* _OBJECTIVE_: Copy every line of the material below word for word, keeping each one unchanged.
————
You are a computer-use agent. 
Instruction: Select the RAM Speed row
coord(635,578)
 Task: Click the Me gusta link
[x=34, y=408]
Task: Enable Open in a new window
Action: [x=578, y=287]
————
* _RESULT BELOW_:
You are a computer-use agent. 
Instruction: Select the RAM Speed row
coord(635,578)
 Task: Click the Me gusta link
[x=34, y=408]
Task: Enable Open in a new window
Action: [x=578, y=287]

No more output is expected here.